FREDERICTON -- An arbitration board has awarded full-time academic staff at the University of New Brunswick wage increases over three years that total 12.5 per cent.

The Association of University of New Brunswick Teachers, which represents 575 full-time academics, issued a statement Tuesday saying it is pleased with the binding award.

The wage increases in each year of a three-year contract, which expires in June 2016, amount to 3.5 per cent in the first year, four per cent in the second year and five per cent in the final year.

Academic staff went on strike Jan. 13 after talks failed to resolve a dispute over salaries and workload.

Picket lines went up at campuses in Fredericton, Saint John, Moncton and Bathurst, ending classes for 11,000 undergraduate and graduate students for three weeks.

The union had asked for a 20 per cent wage increase over four years and the university was originally offering nine per cent.

Classes resumed Feb. 3 after a mediator helped reach a tentative settlement Jan. 30 that resolved virtually all issues in the dispute, except wages.

Arbitrator Brian Keller was later called in make a binding decision about wages.

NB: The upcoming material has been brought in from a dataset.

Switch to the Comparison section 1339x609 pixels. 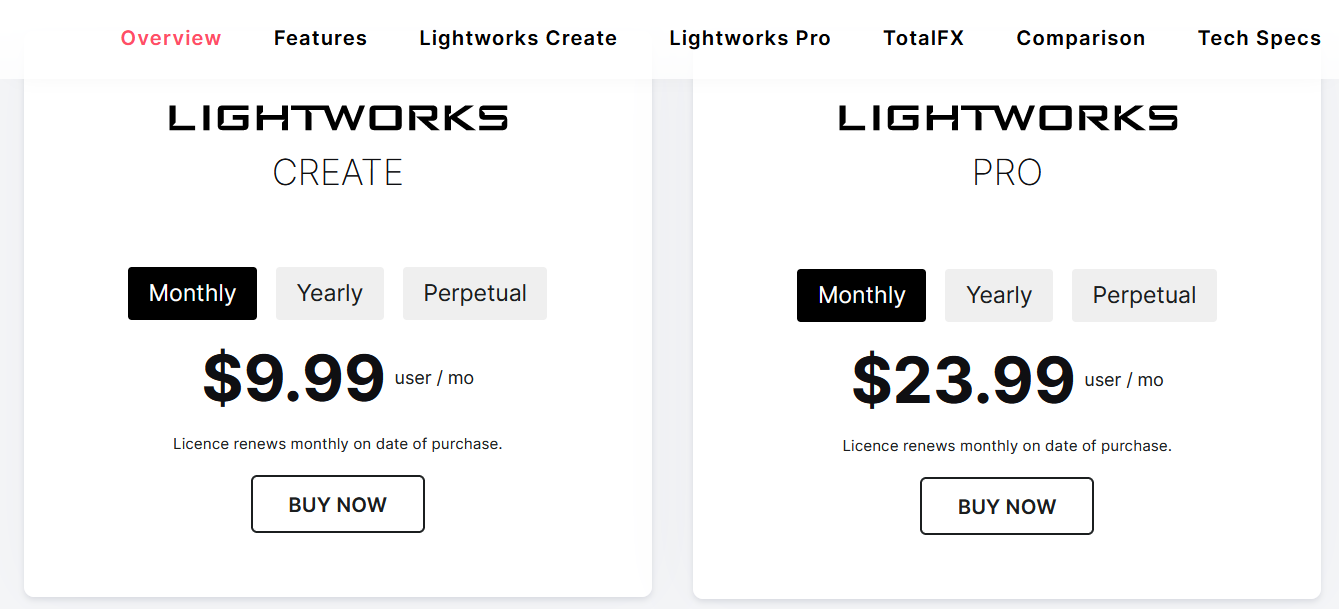coord(1081,38)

The association had said it was seeking salaries comparable to those paid to full-time academic staff in a comparable group of 14 universities, saying wages at the University of New Brunswick were well below average.

The university's representative on the three-member arbitration board, Richard Petrie, issued a dissenting statement, saying Keller's award was not justified by the evidence and was unreasonably high.

"Those increases go well beyond the economic adjustments experienced within the comparable group of 14 universities," he said.